A nova legislação permite que ligas de futebol adotem o modelo de SAF, amplia as possibilidades de exploração econômica de direitos relacionados ao futebol e exige a participação de membros independentes nos conselhos de administração e fiscal.

A lei também estabelece novas regras para a divulgação de informações societárias. Entre elas estão a publicação de atas de assembleias e reuniões dos órgãos de administração, além da divulgação da composição acionária das sociedades e da participação dos acionistas.

Outra medida prevê a distribuição mínima obrigatória de 25% do lucro líquido ajustado aos acionistas enquanto o clube ou a pessoa jurídica original mantiver participação na SAF e ainda possuir obrigações anteriores à sua constituição.

A norma tem origem no Projeto de Lei 2978/23, do senador Rodrigo Pacheco (PSB-MG).

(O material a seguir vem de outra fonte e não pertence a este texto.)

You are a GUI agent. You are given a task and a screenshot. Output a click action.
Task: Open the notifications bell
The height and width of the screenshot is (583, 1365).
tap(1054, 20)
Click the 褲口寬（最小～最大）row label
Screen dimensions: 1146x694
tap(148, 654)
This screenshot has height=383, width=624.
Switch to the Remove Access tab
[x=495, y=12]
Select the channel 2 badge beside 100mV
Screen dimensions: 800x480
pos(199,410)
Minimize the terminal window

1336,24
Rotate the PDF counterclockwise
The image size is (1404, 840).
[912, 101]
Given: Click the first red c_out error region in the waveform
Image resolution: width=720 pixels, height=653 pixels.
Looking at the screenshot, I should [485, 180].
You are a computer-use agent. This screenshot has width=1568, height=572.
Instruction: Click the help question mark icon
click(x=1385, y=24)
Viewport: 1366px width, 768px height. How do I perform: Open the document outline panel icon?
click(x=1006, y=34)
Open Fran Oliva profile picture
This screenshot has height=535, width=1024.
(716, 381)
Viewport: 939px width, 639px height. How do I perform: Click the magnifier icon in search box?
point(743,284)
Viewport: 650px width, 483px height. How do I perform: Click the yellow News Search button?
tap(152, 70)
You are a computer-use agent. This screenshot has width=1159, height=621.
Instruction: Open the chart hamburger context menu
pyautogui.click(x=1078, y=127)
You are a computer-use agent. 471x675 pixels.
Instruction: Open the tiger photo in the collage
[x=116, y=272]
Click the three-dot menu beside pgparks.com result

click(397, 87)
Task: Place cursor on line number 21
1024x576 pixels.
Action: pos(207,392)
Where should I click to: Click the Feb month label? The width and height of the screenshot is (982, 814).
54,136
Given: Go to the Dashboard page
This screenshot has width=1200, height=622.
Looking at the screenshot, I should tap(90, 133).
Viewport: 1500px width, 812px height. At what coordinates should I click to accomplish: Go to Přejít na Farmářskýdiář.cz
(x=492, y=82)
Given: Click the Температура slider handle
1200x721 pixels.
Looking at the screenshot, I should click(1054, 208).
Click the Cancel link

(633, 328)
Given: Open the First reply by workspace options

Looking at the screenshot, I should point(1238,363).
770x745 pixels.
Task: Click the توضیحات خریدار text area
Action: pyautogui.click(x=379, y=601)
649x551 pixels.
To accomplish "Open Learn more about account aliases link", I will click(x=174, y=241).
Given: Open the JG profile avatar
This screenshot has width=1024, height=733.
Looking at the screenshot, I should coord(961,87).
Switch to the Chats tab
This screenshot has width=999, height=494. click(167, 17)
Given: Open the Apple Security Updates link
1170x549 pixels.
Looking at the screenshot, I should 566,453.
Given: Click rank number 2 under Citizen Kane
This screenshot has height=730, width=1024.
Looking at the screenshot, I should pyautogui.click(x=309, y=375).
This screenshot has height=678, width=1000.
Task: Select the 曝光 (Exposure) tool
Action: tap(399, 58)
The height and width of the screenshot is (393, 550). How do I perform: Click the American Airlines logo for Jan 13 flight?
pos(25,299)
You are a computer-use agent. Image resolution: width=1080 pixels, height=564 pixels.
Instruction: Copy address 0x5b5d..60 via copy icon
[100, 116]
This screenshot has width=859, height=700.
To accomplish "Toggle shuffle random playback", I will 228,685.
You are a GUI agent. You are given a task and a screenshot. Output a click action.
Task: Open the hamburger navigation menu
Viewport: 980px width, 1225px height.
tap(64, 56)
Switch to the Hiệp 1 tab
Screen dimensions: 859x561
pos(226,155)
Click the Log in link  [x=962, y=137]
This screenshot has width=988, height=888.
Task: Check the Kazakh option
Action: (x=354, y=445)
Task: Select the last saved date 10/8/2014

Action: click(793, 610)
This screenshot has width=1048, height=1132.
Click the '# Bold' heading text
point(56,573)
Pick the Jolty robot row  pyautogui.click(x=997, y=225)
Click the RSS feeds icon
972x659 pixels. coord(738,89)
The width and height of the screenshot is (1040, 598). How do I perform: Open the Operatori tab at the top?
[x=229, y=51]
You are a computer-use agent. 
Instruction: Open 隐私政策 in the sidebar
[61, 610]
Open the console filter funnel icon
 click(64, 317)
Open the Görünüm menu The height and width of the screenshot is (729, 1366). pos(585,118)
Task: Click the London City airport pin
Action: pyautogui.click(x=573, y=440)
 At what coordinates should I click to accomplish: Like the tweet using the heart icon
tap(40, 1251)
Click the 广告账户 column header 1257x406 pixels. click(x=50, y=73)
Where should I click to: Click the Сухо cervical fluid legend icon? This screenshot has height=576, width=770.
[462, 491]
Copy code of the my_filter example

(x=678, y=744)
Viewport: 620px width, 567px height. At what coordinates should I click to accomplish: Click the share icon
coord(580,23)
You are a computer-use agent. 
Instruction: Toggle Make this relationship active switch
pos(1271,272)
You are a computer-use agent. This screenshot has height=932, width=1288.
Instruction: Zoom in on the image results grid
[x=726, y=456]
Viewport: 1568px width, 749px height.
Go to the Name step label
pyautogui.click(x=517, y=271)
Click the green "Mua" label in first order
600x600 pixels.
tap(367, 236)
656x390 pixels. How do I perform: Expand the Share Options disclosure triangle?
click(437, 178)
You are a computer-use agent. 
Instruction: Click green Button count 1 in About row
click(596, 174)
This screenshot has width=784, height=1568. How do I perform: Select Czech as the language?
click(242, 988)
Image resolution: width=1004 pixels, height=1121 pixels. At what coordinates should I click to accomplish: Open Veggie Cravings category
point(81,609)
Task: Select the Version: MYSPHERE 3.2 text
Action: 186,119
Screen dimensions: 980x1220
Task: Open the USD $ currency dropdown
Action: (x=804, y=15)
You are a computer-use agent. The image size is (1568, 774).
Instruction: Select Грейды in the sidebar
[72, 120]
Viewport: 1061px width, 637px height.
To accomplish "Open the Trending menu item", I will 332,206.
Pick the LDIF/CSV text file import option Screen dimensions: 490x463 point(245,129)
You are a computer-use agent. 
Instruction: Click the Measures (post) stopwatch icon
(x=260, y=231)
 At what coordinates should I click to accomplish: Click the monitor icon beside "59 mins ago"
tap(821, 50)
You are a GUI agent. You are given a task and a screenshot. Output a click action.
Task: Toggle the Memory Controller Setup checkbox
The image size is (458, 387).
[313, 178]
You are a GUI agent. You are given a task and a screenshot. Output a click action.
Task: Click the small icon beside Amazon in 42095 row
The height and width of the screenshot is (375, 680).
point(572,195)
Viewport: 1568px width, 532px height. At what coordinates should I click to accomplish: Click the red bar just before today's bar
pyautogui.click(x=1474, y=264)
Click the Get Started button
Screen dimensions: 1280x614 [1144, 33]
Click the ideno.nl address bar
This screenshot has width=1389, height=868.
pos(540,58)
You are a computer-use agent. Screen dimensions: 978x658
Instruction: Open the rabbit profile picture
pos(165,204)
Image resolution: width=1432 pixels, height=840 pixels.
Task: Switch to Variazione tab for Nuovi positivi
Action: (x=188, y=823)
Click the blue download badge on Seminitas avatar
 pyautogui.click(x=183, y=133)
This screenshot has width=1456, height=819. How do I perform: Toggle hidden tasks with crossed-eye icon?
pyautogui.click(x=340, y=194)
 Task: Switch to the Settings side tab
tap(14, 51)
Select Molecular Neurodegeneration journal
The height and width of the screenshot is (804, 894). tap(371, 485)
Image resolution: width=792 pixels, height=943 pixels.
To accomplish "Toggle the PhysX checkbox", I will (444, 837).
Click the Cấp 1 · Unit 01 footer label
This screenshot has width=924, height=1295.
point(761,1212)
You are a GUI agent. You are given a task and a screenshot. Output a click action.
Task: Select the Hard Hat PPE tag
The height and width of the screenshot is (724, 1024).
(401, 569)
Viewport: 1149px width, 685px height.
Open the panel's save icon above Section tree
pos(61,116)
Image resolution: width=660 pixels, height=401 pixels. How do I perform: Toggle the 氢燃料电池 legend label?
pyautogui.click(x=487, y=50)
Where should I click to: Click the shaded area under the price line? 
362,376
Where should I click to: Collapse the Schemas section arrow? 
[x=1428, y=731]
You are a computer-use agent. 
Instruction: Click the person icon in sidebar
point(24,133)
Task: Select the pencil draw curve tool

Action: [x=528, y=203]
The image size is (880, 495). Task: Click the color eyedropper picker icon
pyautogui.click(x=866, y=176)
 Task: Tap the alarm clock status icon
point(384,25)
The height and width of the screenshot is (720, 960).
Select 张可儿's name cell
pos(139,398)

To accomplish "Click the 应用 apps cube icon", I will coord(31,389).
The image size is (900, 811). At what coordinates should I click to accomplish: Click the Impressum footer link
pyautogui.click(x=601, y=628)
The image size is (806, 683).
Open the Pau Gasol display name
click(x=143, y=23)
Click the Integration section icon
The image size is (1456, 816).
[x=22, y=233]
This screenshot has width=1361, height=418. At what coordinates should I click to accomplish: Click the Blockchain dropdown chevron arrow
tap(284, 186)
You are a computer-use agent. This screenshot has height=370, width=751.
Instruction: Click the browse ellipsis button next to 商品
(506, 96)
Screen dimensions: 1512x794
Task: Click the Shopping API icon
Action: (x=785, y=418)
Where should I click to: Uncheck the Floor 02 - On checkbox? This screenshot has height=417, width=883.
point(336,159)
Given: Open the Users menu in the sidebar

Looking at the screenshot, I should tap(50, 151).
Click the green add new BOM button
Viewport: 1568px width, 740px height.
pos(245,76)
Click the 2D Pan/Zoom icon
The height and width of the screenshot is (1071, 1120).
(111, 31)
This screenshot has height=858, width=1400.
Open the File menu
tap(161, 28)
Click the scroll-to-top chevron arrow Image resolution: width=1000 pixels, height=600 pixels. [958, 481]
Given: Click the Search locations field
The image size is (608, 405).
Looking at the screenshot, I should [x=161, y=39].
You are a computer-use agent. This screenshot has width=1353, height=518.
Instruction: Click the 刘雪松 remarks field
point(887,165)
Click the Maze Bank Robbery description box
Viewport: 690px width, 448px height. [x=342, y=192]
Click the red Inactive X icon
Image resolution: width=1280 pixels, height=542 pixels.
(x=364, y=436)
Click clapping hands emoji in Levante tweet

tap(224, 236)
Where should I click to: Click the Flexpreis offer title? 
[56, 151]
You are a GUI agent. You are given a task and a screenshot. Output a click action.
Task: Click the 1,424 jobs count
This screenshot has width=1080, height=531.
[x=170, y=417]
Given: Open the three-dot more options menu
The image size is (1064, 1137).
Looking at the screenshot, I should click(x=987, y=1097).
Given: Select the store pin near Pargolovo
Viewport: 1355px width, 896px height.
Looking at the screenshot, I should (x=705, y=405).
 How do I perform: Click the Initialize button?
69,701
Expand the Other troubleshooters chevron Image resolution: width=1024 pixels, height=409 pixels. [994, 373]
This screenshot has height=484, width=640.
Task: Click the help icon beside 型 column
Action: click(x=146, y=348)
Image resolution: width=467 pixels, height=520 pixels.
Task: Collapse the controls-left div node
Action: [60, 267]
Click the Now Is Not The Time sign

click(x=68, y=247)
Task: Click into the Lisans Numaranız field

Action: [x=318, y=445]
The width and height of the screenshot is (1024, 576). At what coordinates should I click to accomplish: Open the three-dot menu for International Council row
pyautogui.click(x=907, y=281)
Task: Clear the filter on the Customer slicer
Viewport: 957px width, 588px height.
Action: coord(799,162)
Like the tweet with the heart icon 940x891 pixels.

O objetivo é aperfeiçoar a governança das sociedades, proteger investidores e preservar direitos dos clubes, dos profissionais do futebol e dos atletas em formação.

A proposta foi aprovada pela Câmara dos Deputados e pelo Senado Federal em maio deste ano.

Vetos
Um dos dispositivos vetados previa que a criação de uma SAF não caracterizaria grupo econômico com o clube ou a pessoa jurídica que a constituiu. Na mensagem enviada ao Congresso Nacional, o Executivo argumentou que a medida poderia dificultar a responsabilização de entidades que atuem de forma integrada e reduzir a proteção dos credores.

Também foi vetado o trecho que estabelecia que a SAF não responderia por obrigações do clube ou da pessoa jurídica original, exceto aquelas transferidas no momento de sua constituição. Segundo o governo, a regra poderia permitir a seleção dos passivos assumidos pela sociedade, com prejuízo para terceiros e credores.

Outro veto atingiu dispositivo que excluía da receita da SAF os valores transferidos ao clube ou à pessoa jurídica original. De acordo com o Executivo, a medida poderia reduzir a base de cálculo de tributos e gerar renúncia de receita sem estimativa de impacto orçamentário.

Também foi barrado o trecho que proibia a penhora ou o bloqueio de patrimônio e receitas das SAFs para o pagamento de obrigações dos clubes. Para o governo, a medida enfraqueceria as garantias dos credores e poderia gerar insegurança jurídica.

Os vetos ainda serão analisados pelo Congresso Nacional.